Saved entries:
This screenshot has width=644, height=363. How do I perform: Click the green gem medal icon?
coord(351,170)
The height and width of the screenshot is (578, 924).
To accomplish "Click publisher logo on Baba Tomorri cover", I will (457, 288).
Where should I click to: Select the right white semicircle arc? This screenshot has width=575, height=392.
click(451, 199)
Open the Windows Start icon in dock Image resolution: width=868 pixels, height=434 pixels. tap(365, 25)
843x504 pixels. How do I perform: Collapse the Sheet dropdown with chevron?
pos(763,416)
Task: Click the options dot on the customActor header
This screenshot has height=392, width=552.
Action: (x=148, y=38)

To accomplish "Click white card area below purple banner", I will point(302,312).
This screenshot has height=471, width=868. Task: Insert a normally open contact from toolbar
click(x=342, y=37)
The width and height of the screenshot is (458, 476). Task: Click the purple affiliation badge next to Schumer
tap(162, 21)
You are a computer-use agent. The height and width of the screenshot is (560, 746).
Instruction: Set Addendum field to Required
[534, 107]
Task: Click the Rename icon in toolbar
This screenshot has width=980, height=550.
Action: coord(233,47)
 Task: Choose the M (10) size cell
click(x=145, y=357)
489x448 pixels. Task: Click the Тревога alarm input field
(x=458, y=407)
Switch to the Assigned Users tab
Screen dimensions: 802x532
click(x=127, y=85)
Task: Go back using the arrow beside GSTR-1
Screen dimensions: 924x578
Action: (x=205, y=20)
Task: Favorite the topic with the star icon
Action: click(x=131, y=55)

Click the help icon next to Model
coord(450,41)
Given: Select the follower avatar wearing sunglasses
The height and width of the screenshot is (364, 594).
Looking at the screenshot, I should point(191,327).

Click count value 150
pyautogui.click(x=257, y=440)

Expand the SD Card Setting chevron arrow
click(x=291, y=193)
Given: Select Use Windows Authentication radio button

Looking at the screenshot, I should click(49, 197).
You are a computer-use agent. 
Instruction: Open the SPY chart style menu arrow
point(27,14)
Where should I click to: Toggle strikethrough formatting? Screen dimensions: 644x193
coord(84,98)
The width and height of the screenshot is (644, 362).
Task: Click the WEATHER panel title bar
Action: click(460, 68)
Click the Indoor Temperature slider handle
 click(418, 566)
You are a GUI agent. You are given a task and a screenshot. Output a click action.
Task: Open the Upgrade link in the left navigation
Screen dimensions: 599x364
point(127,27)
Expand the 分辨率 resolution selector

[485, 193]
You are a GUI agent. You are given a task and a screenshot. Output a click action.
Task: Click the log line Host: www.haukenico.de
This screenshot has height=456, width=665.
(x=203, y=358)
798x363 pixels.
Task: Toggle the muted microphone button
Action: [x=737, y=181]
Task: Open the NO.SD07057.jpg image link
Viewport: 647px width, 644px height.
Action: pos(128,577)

◆ **Exercise directions**
Indicate how many lines in the records above contain the word "accomplish", giving only the number.

◆ **Solution for this task**
2